Vault

Installation of vault using ArgoCD

Install vault by adding an ArgoCD Application resource. Ensure that the values in the Application manifest corresponds to your environment, such as the repository structure (spec.sources.helm.valueFiles) or any URLs that are used in the configuration. An example can be seen below:

apiVersion: argoproj.io/v1alpha1
kind: Application
metadata:
  name: vault
  namespace: argocd
spec:
  project: default
  sources:
  - repoURL: https://helm.releases.hashicorp.com
    chart: vault
    targetRevision: 0.28.0
    helm:
      valueFiles:
      - '$argorepo/applications/vault/values.yaml'
  # We need to define this repo again using the multiple sources pattern.
  # This is necessary when using a values.yaml and a Helm chart that live on different repositories.
  # https://argo-cd.readthedocs.io/en/latest/user-guide/multiple_sources/#helm-value-files-from-external-git-repository
  # An alternative option would be to use an umbrella chart with the target helm chart as a dependency:
  # https://github.com/argoproj/argocd-example-apps/tree/master/helm-dependency
  - repoURL: https://gitlab.com/ska-telescope/src/ska-chsrc-gitops.git
    targetRevision: main
    ref: argorepo
    path: applications/vault
    directory:
      exclude: 'values.yaml'
  destination:
    server: https://kubernetes.default.svc
    namespace: vault
  syncPolicy:
    automated:
      prune: true
      selfHeal: true
    syncOptions:
    - CreateNamespace=true
  ignoreDifferences:
  - group: admissionregistration.k8s.io
    kind: MutatingWebhookConfiguration
    jqPathExpressions:
    - .webhooks[]?.clientConfig.caBundle

To provide a values.yaml file with custom values to the Vault installation, with the above Application setup, you can use a values.yaml file placed in the location $argorepo/applications/vault/values.yaml.

Initializing vault

When you have a new vault installation you need to initialize the vault. Take great care to store the unseal keys in a safe place. Anyone you share them with may be able to read every secret stored in vault. Moreover, if you lose these keys you will not be able to access the secrets stored in vault anymore.

# Get the unseal keys and the initial root token
vault operator init
Unseal Key 1: ....
...

# Run this 3 times with 3 keys
vault operator unseal
...

# Log in with the initial root token
vault login

Enable Kubernetes authentication in Vault

Enable the kv-v2 secrets engine (to use the newest secrets engine) and the kubernetes authentication method for Vault. Then connect Vault to the Kubernetes API server using the cluster-internal URL for the Kubernetes API server (https://kubernetes.default.svc`).

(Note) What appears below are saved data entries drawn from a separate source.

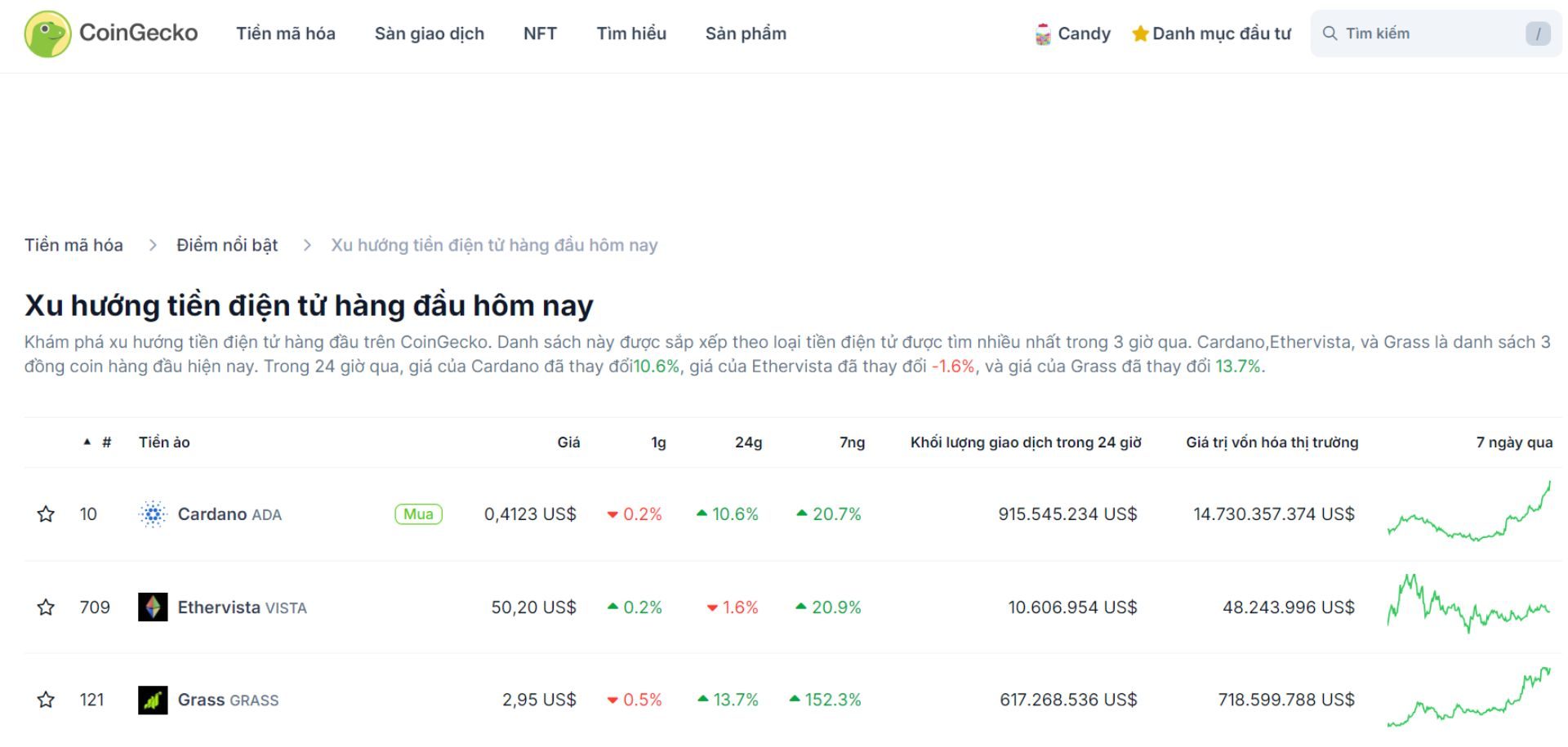1568x747 pixels.
Task: Favorite Cardano using its star toggle
Action: tap(46, 514)
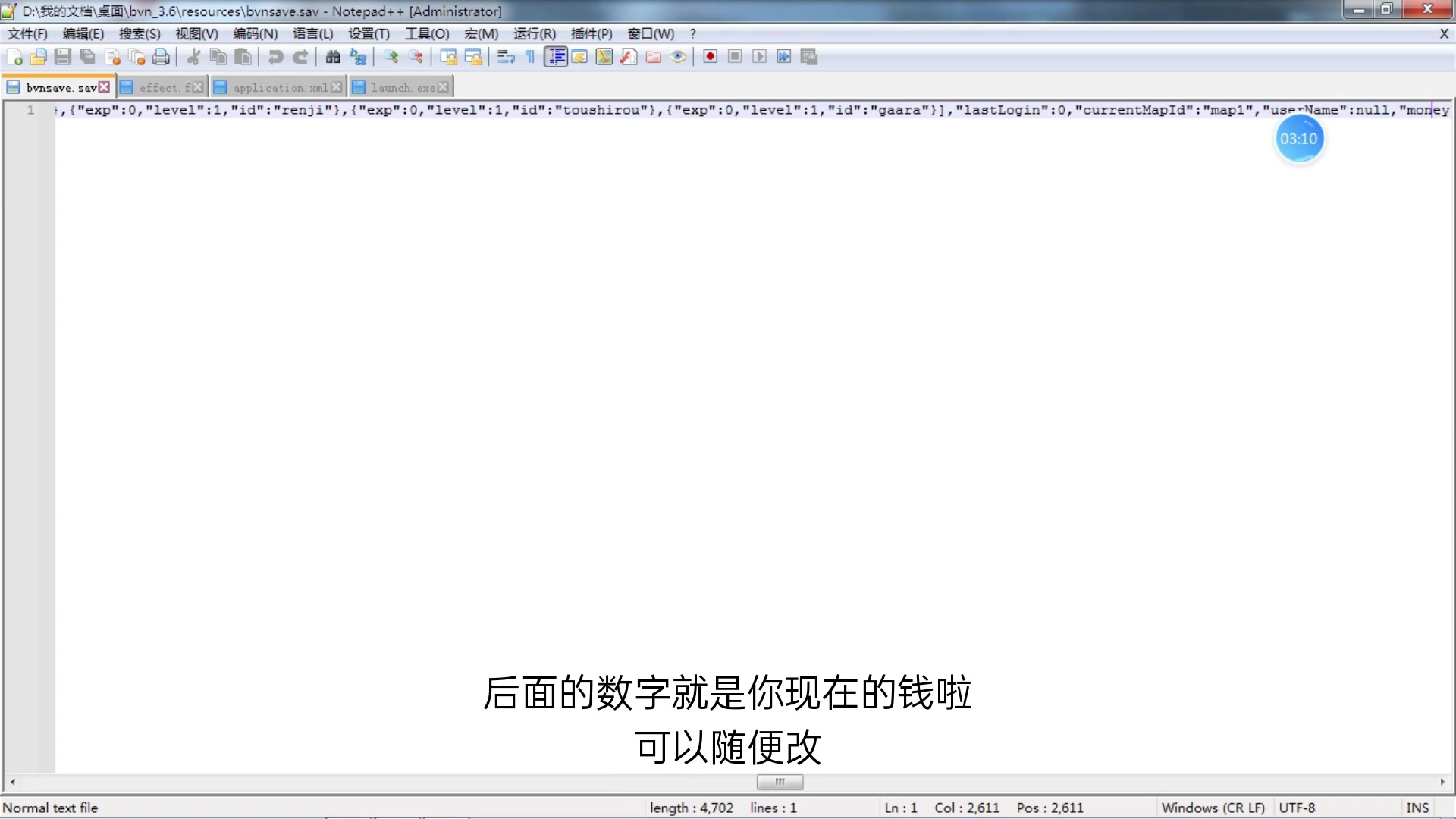This screenshot has width=1456, height=819.
Task: Start macro recording with red record icon
Action: 710,57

vault secrets enable -path=app kv-v2
Success! Enabled the kv-v2 secrets engine at: app/

vault auth enable kubernetes
Success! Enabled kubernetes auth method at: kubernetes/

vault write auth/kubernetes/config kubernetes_host="https://kubernetes.default.svc"
Success! Data written to: auth/kubernetes/config

Creating a secret, policy and role in vault

To create a secret in vault you need to add a secret with the keys and values you wish to store. In addition, you need to add a policy that applies to the path where the secret is stored. Finally, if you want to use the secret in Kubernetes using e.g. External Secrets Operator you need to create a vault role that connects an existing Kubernetes service account with the policy. Remember to ensure that the service account exists or create it in your Kubernetes cluster.

# Create a secret in Vault
vault kv put app/test clientsecret="...Secret goes here..."

# Create a policy that applies to the above secret
vault policy write test-policy - <<EOF
> path "app/data/test" {
>    capabilities = ["read"]
> }
> EOF
Success! Uploaded policy: test-policy

# Create a Vault role that binds a Kubernetes service account to a policy (and the policy will refer to the secret)
vault write auth/kubernetes/role/test \
>       bound_service_account_names=test \
>       bound_service_account_namespaces=test \
>       policies=test-policy \
>       ttl=24h
Success! Data written to: auth/kubernetes/role/test

To make this secret available in a Kubernetes cluster as a Kubernetes secret you will need an additional tool such as External Secrets Operator.